Tradizione e innovazione: il segreto del Gratta e vinci
Il tutto con la benedizione, va da sé, del Ministero delle Finanze o dei Monopoli di Stato, ben felici che gli italiani sfregassero sui giochi con le loro monetine (dopo averne versate altre per procurarseli ovviamente). Il segreto del Gratta e vinci? Prima di tutto le regole di quei giochi, che provenivano chiaramente dalla tradizione partenopea e finiranno per essere riportate fedelmente anche sui biglietti del Gratta e vinci. Come tutti i concorsi progettati, del resto, pensati per richiamare alla mente dei compratori altri giochi già conosciuti, tipici della tradizione italiana. Tradizione alla quale si accompagnava una seconda grande innovazione: provare la fortuna sempre, in ogni modo e con ogni gioco.

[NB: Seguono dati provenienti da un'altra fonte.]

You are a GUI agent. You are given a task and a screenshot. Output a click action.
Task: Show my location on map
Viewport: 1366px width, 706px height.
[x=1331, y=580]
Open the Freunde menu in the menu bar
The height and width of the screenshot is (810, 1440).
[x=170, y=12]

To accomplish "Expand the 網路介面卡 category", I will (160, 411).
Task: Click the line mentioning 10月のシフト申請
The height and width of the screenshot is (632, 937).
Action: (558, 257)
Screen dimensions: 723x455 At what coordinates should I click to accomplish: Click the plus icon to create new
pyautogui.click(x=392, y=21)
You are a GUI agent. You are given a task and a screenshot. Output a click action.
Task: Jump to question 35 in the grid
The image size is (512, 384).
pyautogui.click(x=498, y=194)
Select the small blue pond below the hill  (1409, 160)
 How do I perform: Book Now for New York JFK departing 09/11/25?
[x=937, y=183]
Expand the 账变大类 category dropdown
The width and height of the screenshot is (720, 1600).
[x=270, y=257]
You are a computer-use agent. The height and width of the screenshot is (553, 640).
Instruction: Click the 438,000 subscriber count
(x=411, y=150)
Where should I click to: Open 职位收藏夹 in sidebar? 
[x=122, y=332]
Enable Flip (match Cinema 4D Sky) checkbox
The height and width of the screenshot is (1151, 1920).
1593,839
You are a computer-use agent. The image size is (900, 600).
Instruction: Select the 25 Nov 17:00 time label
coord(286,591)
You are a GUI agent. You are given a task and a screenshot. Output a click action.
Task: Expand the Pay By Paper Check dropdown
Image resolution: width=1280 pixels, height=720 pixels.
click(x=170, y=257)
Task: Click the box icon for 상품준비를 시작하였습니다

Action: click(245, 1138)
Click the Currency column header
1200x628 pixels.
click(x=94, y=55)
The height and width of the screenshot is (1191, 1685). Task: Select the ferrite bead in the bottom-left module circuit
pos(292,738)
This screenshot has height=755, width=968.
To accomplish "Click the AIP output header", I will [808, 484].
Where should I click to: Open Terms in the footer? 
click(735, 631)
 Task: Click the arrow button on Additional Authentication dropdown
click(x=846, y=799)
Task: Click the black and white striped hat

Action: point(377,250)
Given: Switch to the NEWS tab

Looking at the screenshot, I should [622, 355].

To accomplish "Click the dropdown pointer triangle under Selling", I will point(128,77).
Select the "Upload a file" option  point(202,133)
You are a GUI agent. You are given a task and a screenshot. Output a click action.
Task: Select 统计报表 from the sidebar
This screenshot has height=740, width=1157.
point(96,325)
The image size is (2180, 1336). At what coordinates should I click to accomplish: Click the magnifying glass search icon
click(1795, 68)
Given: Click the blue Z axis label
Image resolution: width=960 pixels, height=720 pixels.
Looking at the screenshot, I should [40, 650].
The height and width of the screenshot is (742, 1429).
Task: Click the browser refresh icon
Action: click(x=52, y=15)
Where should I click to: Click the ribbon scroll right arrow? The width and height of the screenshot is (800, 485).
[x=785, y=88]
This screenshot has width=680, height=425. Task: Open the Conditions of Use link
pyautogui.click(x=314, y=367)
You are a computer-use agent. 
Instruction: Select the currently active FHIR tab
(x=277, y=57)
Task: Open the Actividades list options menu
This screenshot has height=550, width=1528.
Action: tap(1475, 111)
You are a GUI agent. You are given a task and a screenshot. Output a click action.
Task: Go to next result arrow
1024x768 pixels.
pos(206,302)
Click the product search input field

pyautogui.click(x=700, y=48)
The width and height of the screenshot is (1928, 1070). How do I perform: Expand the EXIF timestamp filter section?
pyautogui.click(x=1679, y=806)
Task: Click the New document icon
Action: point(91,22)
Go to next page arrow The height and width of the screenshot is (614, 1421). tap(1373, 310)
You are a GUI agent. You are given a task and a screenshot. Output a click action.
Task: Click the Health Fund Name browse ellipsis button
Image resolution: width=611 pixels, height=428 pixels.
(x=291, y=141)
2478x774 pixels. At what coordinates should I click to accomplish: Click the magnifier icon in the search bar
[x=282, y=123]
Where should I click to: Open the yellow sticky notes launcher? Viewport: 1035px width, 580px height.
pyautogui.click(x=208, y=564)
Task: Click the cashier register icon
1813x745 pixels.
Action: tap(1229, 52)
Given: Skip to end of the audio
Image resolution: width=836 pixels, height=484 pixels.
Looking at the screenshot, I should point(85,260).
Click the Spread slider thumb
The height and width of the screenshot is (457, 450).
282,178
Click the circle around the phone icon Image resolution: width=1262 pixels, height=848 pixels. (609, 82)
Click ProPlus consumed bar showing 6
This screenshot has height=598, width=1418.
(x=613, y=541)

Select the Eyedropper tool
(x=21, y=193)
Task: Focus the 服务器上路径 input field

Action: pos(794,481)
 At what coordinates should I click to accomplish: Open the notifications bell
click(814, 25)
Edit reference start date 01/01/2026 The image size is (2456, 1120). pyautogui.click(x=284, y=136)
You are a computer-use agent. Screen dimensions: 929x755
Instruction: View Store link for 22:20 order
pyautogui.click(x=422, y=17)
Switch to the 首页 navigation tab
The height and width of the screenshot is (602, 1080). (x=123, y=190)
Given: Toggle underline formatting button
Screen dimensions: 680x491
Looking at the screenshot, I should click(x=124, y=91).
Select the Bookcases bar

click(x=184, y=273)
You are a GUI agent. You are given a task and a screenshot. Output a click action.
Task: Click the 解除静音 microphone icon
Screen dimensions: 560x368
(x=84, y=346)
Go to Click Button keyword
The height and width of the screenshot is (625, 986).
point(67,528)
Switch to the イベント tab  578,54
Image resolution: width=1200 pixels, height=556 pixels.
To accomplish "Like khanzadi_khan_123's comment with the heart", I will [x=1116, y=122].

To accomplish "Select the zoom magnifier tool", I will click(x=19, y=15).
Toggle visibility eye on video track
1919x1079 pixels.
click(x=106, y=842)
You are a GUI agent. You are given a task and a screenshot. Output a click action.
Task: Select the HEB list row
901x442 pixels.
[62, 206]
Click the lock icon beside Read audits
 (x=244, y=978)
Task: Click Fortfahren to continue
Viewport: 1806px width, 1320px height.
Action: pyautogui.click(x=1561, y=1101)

Il Gratta e vinci ha fondato le sue fortune su questa miscela ben assemblata di gioco, carte e tradizione, che permetteva al tempo stesso di vincere subito, sentirsi protagonisti e gratificati da una piccola emozione. Anche vincere diecimila lire faceva iniziare la giornata lavorativa sotto un segno diverso, più felici. Il tutto partiva in un laboratorio chimico dove la magia si mescolava alla scienza chimica, l’artigianato alla progettazione industriale. A condire il tutto un pizzico di segreto da spy story (non erano pochi gli Stati disposti a fare carte false per mettere le mani sui brevetti).
Cambiano i tempi, ma non la sostanza del gioco
Artigianato d’avanguardia messo al servizio della casse dello Stato. Uno scenario decisamente mutato oggi, dove a prendere piede sono sempre più le macchine, con computer al posto del geniale ingegnere napoletano che studiava ogni cosa.
Ma al di là di questo dettaglio romantico, una nota quasi da amarcord, la sostanza è cambiata di poco, se non di nulla. All’atto pratico infatti a vincere è sempre e comunque il banco, la mano invisibile che ci guadagna sempre. E la cosa non sorprende. In fondo è l’unica regola eterna di questo gioco.